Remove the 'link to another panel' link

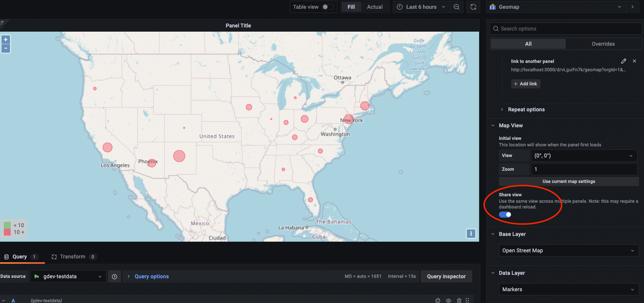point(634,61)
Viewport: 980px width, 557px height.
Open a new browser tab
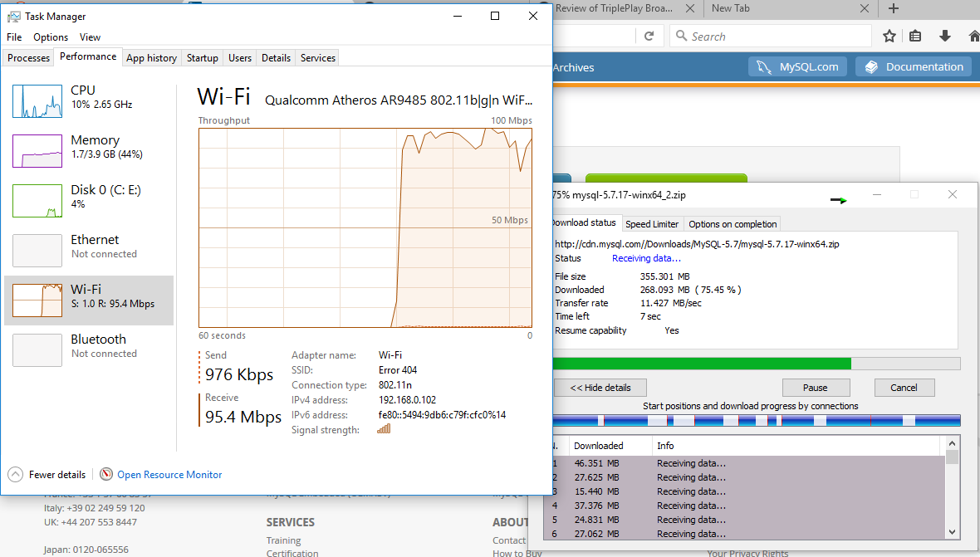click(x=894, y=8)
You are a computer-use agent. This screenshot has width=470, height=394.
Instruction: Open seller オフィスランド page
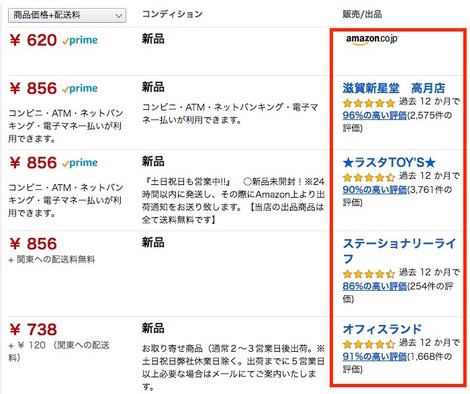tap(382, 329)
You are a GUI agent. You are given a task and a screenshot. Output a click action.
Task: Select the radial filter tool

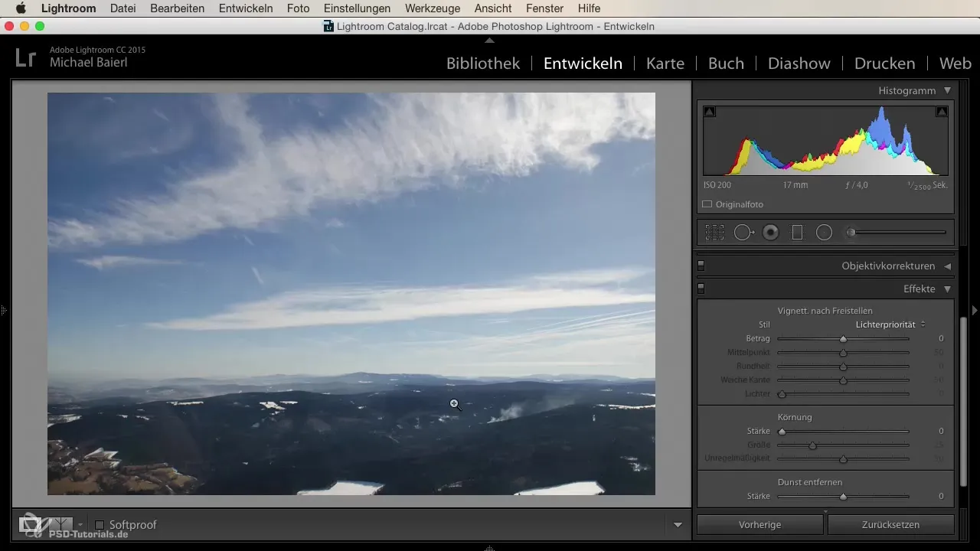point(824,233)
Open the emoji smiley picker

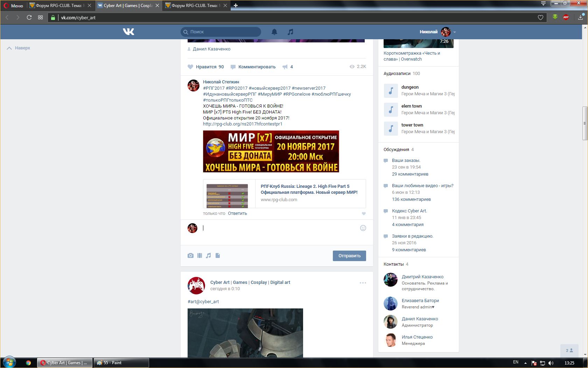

- - - - -

Task to complete
If a line falls between the one containing "Instruction: Open seller オフィスランド page" and the last line of the records above, inclusive, restate it exactly; leave out the pictures and everything else.

Completed exercise
Instruction: Open seller オフィスランド page
tap(382, 329)
You are a GUI agent. You are given a task and a screenshot. Output a click action.
Task: Select the radial filter tool

point(824,233)
Open the emoji smiley picker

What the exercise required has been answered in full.